Participate in the 11th day of The November Gwen Challenge, see the details of the event: 2021 last Gwen Challenge
Why do we need to activate functions?
Use the following neural network to analyze:
For the figure above: we know where X4×1H5×1O7×1X^{4 \times 1} \quad H^{5 \times 1} \quad O^{7 \times 1}X4×1H5×1O7×1
Calculation between each layer:
Combine the above two formulas:
Let’s look at the matrix operation:
And when I put that matrix back into the formula, it becomes O=wX+bO=wX+bO=wX+b. In this case, there is no meaning for the existence of this multi-layer neural network. Since it can be combined, is it not sweet to write a layer directly? Sweet! But multi-layer models do something that a single layer can’t do, so how do you keep multi-layer models so that they can’t be simply merged? So that’s the activation function.
1. ReLU function (Rectified Linear Unit)
Formula: ReLU (x) = Max (x, 0) \ operatorname {ReLU} (x) = \ Max (x, 0) ReLU (x) = Max (x, 0)
The ReLU function preserves only positive elements and discards all negative elements by setting the corresponding activation value to 0.
Functions processed by ReLU look like this:
The Sigmoid function
And then is my first exposure to study activation function, then listen to the Wu En class, he has a detailed talk about the benefits of using sigmoid, I remember the notes, we can see here: Logistic Regression | Logistic Regression – the nuggets (juejin. Cn)
Formula: sigmoid (x) = 11 + exp (-) x \ operatorname {sigmoid} (x) = \ frac {1} {1 \ + exp (-) x} sigmoid (x) = 1 + exp (1 – x)

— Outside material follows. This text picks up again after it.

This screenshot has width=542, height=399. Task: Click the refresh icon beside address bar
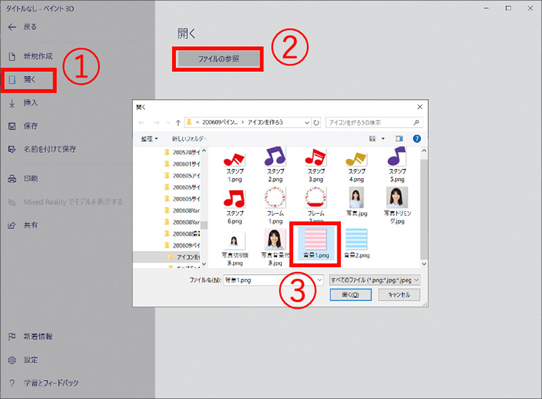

For the input of a domain in R\mathbb{R}R, the sigmoid function transforms the input to the output on the interval (0, 1). For this reason, sigmoID is often called the squashing function: it compresses arbitrary input in the range (-INF, INF) to some value in the range (0, 1).
Tanh function
Formula: Tanh (x) = 1 – exp (2 x) – 1 + exp (2 x) – \ operatorname tanh (x) = attach \ frac {1 – \ exp (2 x)} {1 \ + exp (2 x)} tanh (x) = 1 + exp (1-2 x) – exp (2 x) –
Similar to the Sigmoid function, the tanh(hyperbolic tangent) function compresses its input into the interval (-1, 1).